- Born: 1954
- Died: 23 September 1976 (aged 21–22) Beijing, China
- Cause of death: Suicide by poison
- Known for: Victim of the Cultural Revolution
- Parents: Wu Han (adoptive father); Yuan Zhen [zh] (adoptive mother);

= Wu Xiaoyan =

Victim of Cultural Revolution (1954–1976)

Wu Xiaoyan (吴小彦, 1954 – 23 September 1976) was a victim of the Cultural Revolution. Wu's adoptive parents, Yuan Zhen and Wu Han, died separately under persecution in 1969, leaving her with her younger brother Wu Zhang. Wu's mental state deteriorated in the early 1970s. She was imprisoned in 1975 and committed suicide by poison in 1976.

== Biography ==
=== Early life (1954–1968) ===

Wu Xiaoyan was born in 1954. She was adopted by Wu Han and Yuan Zhen because of Yuan's infertility. Kang Keqing helped with the adoption process. Wu and Yuan later adopted a boy in 1958 and named him Wu Zhang (吴彰).

On 11 November 1965, Yao Wenyuan published an article "On the New Historical Beijing Opera 'Hai Rui Dismissed from Office'" on Wenhui Bao, attacking Wu Han's opera play. Since 16 May 1966, Wu Han began to undergo struggle sessions. In March 1968, Wu Han was imprisoned. A month later in April, Yuan Zhen was also detained into an "educational class" (学习班), leaving the 14-year-old Wu Xiaoyan with her 10-year-old brother. During Yuan's detention, Wu Xiaoyan travelled tens of Chinese miles by bicycle every day to visit her adoptive mother.

=== Death of adoptive parents (1969) ===
On 17 March 1969, Yuan was released, but she fell ill later at night. Wu Xiaoyan and her brother took Yuan to the hospital, but the hospital first denied her care because Yuan was the wife of Wu Han. Although the hospital eventually agreed to perform emergency care, Yuan died the next morning. Because of her adoptive mother's death, Wu Xiaoyan began to develop hallucinations. Wu's adoptive father, Wu Han, died on 10 October in the same year. Wu Xiaoyan and her brother were taken to the hospital. They did not see their adoptive father's corpse, but they were given a bloodied pair of pants and several cigarettes, which were the only personal belongings of Wu Han.

The remains of Wu Han was lost, and only the ashes of Yuan Zhen was given to the Wu family. In November 1969, Wu Xiaoyan took the ashes of her adoptive mother and went to Badachu at the Western Hills of Beijing with her brother and two other friends. They buried Yuan's ashes on the hillside, beneath a boulder with the character "Fo" (佛 (Buddha)) engraved on it.

=== Final years (1973–1976) ===
Wan Li arranged a job for Wu Xiaoyan, and she supported her brother through her wages. However, in 1973, Wu became mentally ill. She would claim to see her dead father on the newspaper. She then visited the Beijing Revolutionary Committee for many times, seeking the remains, the personal books, and the verdict of her father. She was soon detained under the charge of "disturbing social order". During her detainment, she was humiliated and beaten. Eventually, she developed mental disorder and was sent into a psychiatric hospital.

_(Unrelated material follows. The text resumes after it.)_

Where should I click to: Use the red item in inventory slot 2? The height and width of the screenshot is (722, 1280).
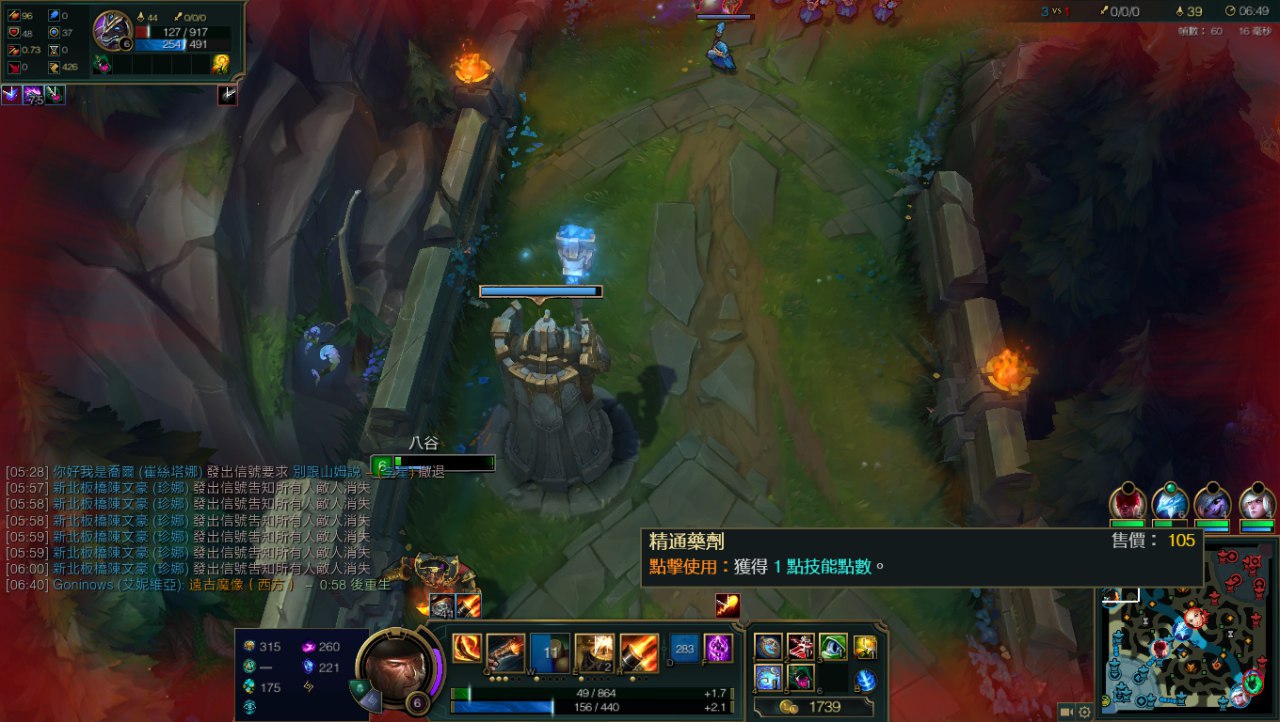click(x=800, y=647)
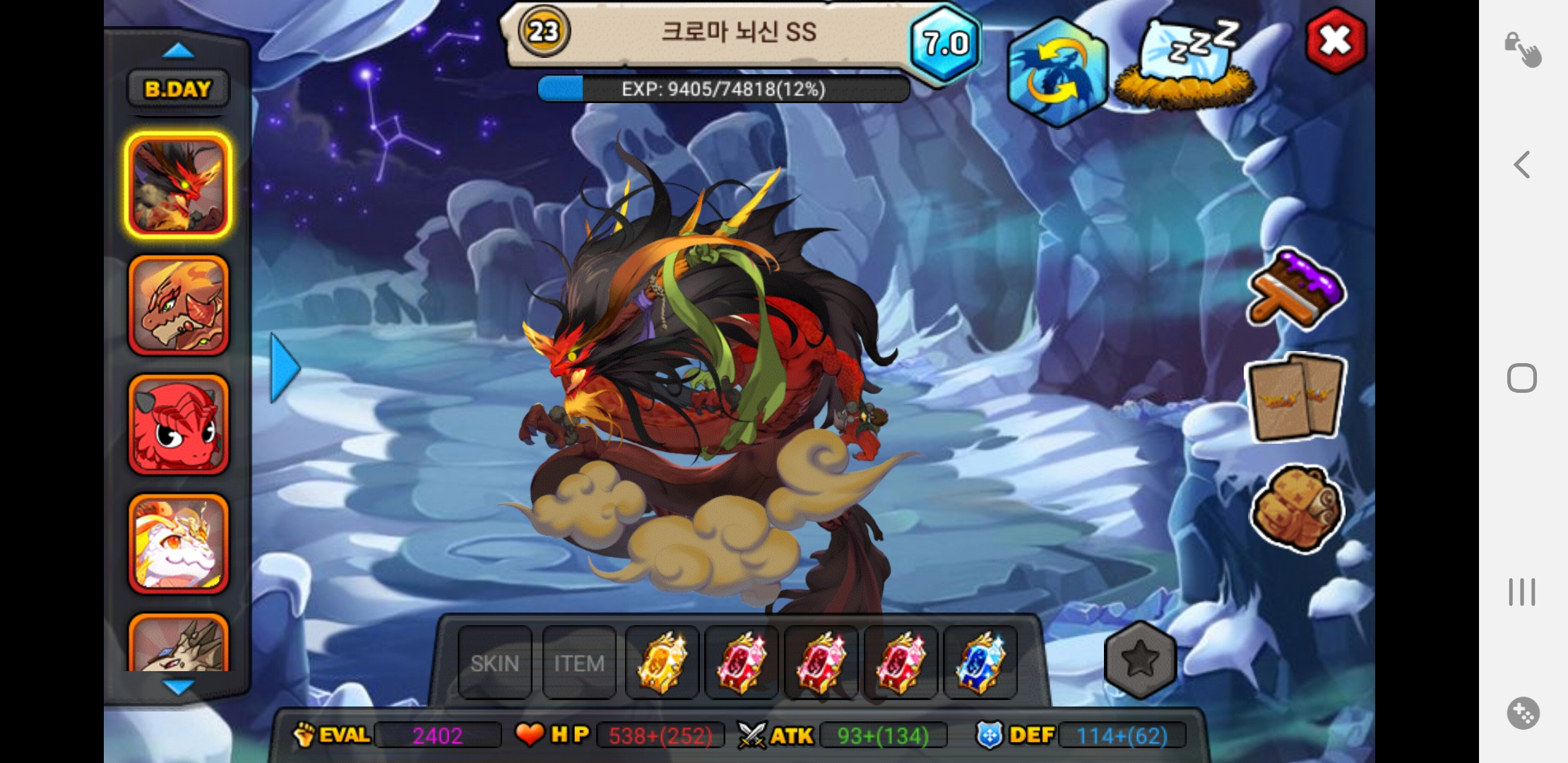
Task: Select the blue gem slot
Action: [980, 663]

In autumn 1975, during the Counterattack the Right-Deviationist Reversal-of-Verdicts Trend, Wu was imprisoned because she discussed the Gang of Four with her friends. She developed appendicitis, but she was denied surgery. Instead, she underwent forced confession and lost her incisor teeth. She was eventually admitted to a psychiatric hospital again.

In her final days, Wu said to her brother that she would commit suicide when he became an adult. On 23 September 1976, the day her brother turned eighteen, Wu committed suicide by poison in a psychiatric hospital. Her death was thirteen days before the destruction of the Gang of Four.

== Legacy ==
In the late 1970s, Li Zhilin, a former boyfriend of Wu, wrote Memories of Wu Xiaoyan.